━━ GIVEN RECORDS

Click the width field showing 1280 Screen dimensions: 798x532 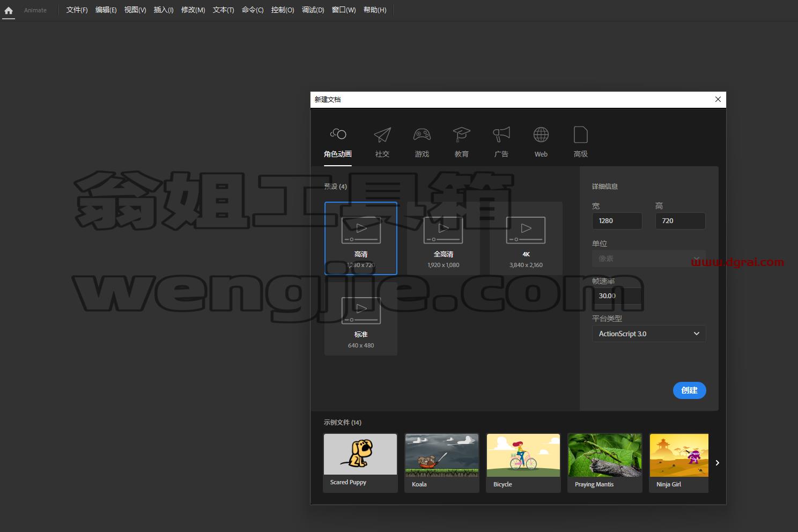tap(617, 221)
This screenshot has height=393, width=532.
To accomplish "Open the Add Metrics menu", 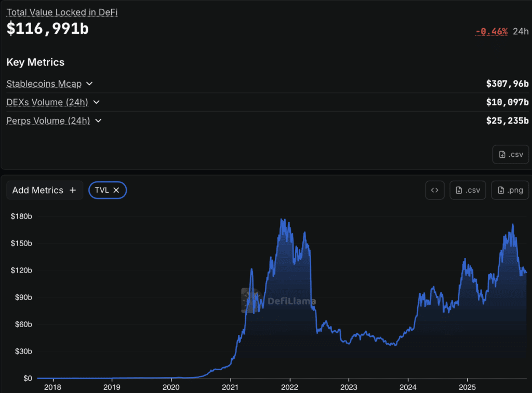I will click(x=45, y=190).
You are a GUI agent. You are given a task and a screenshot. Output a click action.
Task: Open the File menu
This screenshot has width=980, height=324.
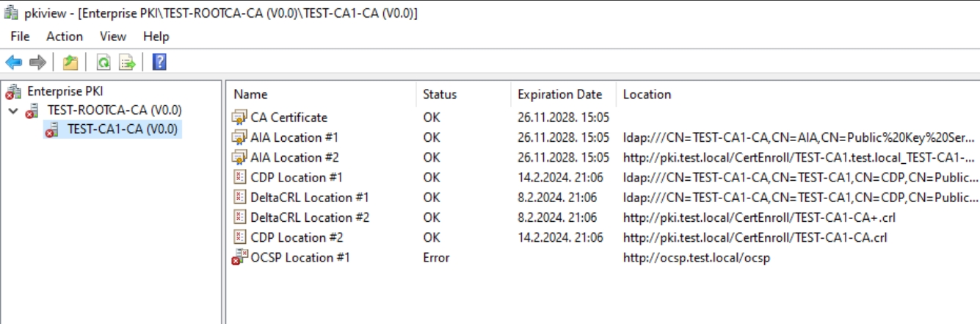coord(20,36)
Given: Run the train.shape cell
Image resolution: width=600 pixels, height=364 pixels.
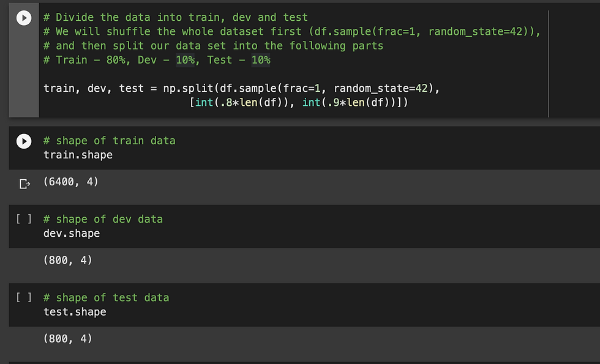Looking at the screenshot, I should pyautogui.click(x=23, y=141).
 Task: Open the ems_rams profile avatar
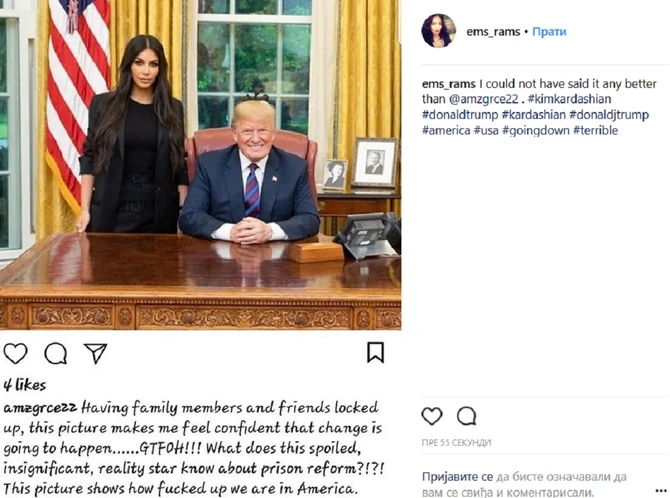pos(438,31)

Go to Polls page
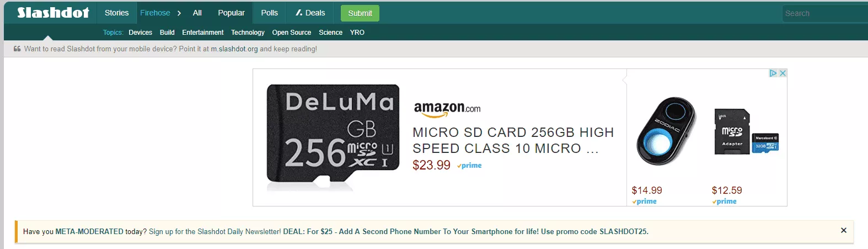pyautogui.click(x=270, y=13)
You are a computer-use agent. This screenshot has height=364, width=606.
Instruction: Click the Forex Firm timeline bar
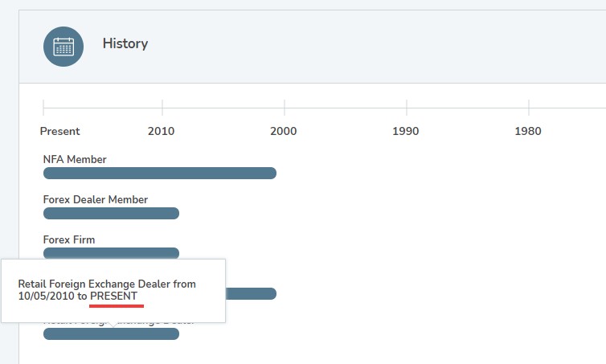[x=111, y=253]
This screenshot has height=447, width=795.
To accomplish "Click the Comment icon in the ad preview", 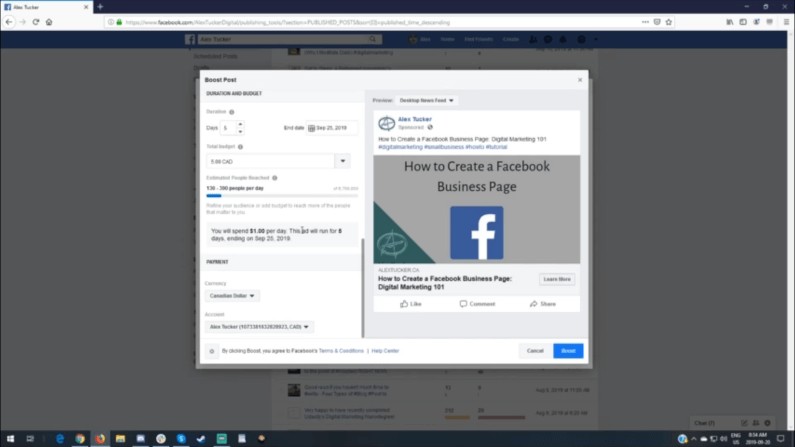I will coord(464,304).
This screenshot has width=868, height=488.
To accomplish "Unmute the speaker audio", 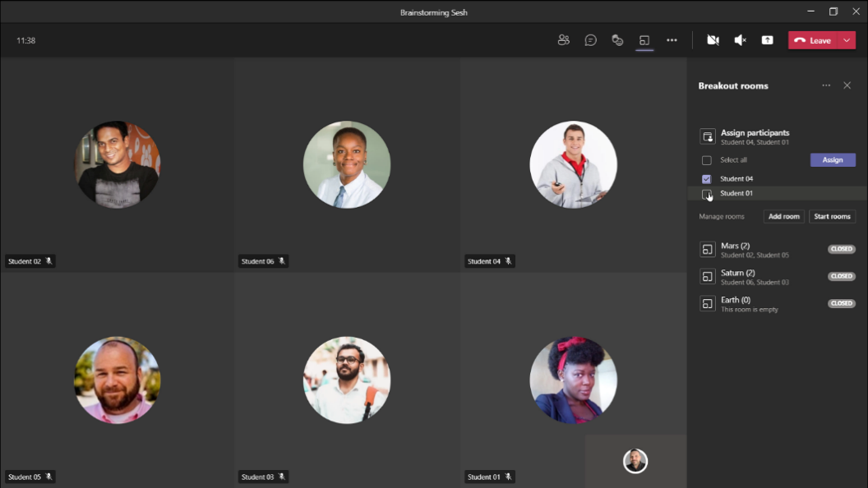I will (x=740, y=39).
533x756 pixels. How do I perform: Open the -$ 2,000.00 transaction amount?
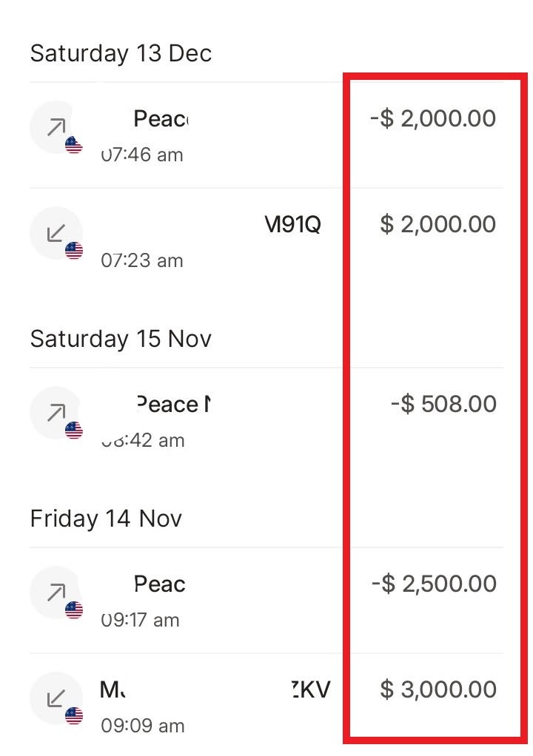click(433, 118)
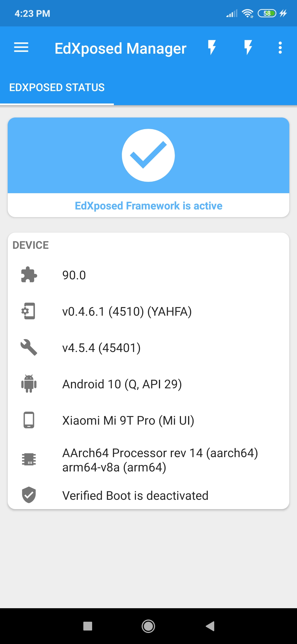
Task: Tap the second lightning bolt toolbar icon
Action: click(248, 48)
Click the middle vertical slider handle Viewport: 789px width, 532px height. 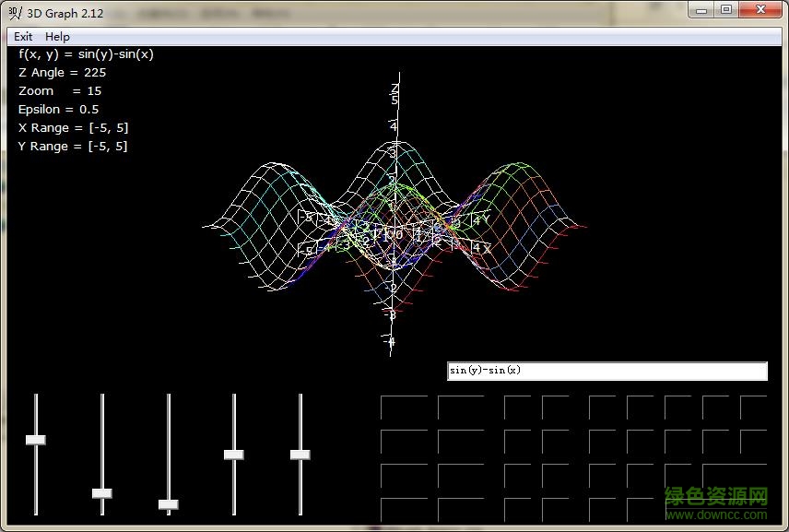pyautogui.click(x=168, y=503)
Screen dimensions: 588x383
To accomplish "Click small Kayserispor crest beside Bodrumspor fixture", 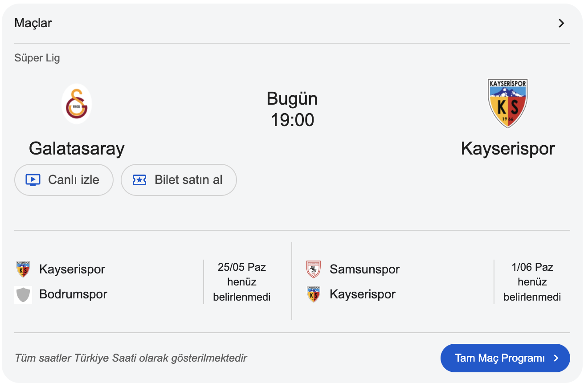I will click(23, 269).

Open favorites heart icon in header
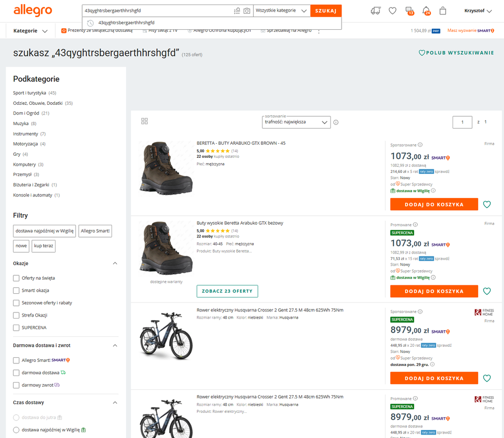(x=393, y=11)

━━━━

## WHAT IS NEEDED:
Where does the word "agent" appear in the listing above? Copy every line that holds it.

## TASK ANSWER:
You are a GUI agent. You are given a task and a screenshot. Output a click action.
You are a computer-use agent. This screenshot has height=364, width=606.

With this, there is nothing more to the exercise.